→ Problem description
Report every line of the material below that contains the word "Collapse". Case counts, so only lines with this exact capitalization qualify.

Rows from a dataset:
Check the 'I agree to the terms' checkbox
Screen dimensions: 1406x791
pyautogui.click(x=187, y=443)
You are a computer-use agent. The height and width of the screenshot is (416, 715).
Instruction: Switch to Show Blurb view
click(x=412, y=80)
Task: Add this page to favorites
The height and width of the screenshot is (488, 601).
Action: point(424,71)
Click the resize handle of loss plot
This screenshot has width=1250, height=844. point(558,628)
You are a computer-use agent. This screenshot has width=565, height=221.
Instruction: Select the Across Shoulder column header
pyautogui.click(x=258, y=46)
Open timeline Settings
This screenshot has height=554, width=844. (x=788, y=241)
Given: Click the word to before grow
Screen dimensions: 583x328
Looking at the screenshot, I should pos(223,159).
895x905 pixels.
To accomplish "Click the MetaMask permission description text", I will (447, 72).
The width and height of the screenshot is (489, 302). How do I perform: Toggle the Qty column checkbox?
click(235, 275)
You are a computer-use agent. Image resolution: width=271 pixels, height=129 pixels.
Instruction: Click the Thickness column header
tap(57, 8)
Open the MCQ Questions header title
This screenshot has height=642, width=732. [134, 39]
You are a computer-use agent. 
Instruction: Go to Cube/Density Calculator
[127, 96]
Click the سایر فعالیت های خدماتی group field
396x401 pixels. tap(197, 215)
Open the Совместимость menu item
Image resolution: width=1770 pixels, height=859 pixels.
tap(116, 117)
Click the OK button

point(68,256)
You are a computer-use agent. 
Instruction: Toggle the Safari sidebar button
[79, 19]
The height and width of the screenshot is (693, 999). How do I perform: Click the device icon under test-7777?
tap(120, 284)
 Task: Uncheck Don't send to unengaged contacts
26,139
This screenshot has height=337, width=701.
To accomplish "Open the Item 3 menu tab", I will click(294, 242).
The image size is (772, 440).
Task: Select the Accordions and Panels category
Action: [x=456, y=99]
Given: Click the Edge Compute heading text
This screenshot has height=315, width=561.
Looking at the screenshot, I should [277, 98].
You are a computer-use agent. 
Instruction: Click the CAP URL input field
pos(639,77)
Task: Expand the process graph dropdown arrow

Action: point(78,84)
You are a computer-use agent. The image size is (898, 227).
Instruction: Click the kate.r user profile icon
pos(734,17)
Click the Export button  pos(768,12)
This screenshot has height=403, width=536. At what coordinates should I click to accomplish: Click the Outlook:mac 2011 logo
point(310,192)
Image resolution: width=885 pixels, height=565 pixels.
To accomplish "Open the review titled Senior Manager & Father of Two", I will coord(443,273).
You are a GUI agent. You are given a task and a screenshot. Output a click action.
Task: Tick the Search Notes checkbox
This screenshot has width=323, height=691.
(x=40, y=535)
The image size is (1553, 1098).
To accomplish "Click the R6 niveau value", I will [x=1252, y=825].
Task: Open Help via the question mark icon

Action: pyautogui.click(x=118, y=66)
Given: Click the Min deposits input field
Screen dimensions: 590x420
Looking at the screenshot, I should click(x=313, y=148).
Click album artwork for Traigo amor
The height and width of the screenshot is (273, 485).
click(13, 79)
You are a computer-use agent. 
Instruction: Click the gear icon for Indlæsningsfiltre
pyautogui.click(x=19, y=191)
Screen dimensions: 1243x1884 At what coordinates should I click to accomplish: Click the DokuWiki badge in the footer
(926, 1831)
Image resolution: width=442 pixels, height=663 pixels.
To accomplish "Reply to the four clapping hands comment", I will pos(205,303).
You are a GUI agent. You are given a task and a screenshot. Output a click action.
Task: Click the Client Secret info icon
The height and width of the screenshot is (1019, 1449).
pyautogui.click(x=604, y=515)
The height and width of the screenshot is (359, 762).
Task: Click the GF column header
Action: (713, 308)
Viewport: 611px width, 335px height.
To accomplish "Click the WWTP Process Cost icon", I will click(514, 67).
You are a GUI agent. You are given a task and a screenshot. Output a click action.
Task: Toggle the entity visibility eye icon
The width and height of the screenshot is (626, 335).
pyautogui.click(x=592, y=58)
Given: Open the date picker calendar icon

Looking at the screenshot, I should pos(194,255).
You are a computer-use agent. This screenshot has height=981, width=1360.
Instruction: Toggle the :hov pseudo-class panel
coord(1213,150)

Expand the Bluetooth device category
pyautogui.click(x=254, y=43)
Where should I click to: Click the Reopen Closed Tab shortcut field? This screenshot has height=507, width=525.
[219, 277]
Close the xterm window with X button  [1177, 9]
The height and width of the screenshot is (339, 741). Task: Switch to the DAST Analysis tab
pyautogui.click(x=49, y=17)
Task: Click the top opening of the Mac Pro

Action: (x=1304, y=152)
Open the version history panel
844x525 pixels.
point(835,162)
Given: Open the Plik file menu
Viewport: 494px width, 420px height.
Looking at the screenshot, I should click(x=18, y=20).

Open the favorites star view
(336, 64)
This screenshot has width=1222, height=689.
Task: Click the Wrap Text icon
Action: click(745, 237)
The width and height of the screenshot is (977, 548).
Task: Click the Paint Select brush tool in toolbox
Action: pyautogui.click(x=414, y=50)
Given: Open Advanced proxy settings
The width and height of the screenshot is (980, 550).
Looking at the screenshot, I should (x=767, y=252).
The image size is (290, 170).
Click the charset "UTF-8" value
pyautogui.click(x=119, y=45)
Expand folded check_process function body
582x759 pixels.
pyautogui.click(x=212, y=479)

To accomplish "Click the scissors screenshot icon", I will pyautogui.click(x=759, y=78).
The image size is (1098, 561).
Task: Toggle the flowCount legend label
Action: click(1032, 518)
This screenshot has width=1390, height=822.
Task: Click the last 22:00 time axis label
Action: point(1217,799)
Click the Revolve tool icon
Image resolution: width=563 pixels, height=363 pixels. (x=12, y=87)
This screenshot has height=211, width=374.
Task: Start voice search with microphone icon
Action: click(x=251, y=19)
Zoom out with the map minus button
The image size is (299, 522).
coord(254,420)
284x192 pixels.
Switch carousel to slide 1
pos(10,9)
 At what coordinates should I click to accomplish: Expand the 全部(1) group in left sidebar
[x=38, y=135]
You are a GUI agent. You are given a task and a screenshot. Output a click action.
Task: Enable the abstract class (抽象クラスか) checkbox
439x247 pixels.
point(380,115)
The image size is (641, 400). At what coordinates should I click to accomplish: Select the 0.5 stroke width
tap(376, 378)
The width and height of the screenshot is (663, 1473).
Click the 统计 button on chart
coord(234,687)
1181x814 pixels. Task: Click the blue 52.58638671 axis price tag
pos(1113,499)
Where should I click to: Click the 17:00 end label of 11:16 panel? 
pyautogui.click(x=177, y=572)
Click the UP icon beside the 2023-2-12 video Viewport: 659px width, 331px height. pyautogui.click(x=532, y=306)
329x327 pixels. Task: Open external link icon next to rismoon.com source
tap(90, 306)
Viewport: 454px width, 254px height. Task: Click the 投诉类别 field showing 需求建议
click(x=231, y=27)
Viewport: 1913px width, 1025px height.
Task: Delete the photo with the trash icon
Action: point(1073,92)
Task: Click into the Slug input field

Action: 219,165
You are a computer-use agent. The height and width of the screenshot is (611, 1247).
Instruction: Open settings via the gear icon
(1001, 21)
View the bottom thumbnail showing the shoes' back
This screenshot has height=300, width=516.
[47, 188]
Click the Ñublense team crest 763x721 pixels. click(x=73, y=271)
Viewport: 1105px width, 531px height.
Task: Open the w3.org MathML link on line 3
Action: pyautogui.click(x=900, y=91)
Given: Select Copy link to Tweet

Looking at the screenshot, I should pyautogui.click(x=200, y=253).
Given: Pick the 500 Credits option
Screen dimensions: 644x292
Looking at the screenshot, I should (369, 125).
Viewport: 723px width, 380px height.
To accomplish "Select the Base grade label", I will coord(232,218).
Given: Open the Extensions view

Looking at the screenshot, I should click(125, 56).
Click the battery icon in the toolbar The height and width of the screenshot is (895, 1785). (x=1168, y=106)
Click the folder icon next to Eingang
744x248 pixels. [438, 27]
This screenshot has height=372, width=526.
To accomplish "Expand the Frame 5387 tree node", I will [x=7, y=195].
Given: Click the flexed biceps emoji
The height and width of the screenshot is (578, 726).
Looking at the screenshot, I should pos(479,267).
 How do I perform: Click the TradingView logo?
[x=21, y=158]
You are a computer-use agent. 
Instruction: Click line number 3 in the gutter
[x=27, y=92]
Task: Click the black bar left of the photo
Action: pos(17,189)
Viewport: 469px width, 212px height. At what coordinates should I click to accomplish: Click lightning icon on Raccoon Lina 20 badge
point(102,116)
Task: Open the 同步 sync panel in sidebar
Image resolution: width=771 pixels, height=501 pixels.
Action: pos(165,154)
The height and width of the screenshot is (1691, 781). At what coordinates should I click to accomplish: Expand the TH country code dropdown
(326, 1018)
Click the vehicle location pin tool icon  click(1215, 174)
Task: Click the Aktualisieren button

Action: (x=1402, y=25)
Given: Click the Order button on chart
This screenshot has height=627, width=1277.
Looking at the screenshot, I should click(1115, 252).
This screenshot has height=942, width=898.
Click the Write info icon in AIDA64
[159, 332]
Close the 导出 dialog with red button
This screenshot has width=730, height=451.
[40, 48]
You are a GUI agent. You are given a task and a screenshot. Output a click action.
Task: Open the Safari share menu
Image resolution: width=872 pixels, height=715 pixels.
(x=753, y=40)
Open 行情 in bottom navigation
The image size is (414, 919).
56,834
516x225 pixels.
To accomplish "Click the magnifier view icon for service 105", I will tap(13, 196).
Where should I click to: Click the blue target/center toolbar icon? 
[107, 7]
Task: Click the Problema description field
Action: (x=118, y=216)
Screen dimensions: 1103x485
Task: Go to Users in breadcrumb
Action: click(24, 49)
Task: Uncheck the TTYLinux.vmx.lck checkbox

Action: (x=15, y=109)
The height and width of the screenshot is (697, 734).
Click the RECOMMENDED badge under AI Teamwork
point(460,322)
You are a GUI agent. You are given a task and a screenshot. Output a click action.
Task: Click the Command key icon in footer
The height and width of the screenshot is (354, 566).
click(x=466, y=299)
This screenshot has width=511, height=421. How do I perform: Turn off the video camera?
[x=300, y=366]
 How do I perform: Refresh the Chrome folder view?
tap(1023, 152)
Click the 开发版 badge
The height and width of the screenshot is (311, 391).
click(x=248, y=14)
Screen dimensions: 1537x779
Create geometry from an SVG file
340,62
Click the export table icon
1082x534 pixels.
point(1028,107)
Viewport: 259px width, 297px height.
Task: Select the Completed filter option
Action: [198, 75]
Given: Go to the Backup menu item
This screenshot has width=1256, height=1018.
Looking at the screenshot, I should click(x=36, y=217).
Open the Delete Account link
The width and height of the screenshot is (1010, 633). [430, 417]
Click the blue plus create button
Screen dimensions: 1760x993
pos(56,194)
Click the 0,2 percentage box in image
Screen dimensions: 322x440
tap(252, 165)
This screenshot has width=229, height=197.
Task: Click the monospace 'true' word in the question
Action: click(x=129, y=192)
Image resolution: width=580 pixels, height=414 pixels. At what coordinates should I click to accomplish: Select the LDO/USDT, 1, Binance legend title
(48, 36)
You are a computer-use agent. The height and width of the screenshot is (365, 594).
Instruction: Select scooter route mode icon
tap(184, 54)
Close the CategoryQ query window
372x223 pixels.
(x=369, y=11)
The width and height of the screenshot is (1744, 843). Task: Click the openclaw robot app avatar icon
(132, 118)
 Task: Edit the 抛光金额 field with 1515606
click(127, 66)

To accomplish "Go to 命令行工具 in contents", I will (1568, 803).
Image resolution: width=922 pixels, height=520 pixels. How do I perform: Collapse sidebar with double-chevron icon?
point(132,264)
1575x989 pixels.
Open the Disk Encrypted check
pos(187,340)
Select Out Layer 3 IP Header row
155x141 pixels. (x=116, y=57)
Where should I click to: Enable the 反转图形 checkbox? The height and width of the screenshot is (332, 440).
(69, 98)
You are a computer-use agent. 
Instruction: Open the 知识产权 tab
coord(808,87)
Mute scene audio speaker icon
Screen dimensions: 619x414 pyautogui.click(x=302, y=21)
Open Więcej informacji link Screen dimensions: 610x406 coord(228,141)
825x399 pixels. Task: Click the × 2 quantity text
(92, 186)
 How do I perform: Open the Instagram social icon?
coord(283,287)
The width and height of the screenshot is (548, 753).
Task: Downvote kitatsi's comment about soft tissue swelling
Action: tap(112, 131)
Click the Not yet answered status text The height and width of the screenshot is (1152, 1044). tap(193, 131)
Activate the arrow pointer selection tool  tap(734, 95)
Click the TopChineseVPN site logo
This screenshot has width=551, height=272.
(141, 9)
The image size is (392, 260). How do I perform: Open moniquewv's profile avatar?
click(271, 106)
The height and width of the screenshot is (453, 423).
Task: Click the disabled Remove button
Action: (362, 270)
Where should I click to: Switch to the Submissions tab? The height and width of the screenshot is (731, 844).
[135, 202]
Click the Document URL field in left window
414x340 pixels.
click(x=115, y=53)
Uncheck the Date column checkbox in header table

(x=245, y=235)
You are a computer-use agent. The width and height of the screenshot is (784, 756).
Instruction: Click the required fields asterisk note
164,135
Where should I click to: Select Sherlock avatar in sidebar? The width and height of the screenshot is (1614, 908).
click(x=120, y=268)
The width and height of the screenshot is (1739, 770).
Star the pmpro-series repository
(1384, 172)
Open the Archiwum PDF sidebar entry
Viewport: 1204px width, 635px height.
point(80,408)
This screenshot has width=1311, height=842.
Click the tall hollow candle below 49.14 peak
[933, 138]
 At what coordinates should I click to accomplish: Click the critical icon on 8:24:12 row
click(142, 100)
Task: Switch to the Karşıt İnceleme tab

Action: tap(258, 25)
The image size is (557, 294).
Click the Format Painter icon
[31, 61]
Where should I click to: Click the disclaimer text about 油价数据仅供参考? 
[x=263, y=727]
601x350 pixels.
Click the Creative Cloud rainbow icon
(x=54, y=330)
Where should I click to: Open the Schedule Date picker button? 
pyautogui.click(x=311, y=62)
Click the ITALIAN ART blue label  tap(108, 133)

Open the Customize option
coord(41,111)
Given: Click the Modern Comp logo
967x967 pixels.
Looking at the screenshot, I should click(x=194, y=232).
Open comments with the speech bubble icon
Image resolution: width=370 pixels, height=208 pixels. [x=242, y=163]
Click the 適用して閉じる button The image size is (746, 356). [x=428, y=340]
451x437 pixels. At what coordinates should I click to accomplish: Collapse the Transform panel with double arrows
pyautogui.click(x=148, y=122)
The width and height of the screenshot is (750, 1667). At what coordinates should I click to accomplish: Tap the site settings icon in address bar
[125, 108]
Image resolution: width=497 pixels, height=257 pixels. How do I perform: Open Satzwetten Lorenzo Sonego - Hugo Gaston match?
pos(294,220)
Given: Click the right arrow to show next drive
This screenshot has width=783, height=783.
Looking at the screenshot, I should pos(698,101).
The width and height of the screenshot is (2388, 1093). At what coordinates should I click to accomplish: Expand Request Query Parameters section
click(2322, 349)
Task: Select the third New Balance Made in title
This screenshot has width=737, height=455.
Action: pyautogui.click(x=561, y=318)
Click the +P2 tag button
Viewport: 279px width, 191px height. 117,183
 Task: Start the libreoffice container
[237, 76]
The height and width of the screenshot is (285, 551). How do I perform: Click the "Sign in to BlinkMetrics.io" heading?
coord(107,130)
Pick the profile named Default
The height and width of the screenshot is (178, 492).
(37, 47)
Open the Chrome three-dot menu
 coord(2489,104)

→ Task answer
Image resolution: width=922 pixels, height=520 pixels. How do I perform: Collapse sidebar with double-chevron icon?
451x437 pixels. At what coordinates should I click to accomplish: Collapse the Transform panel with double arrows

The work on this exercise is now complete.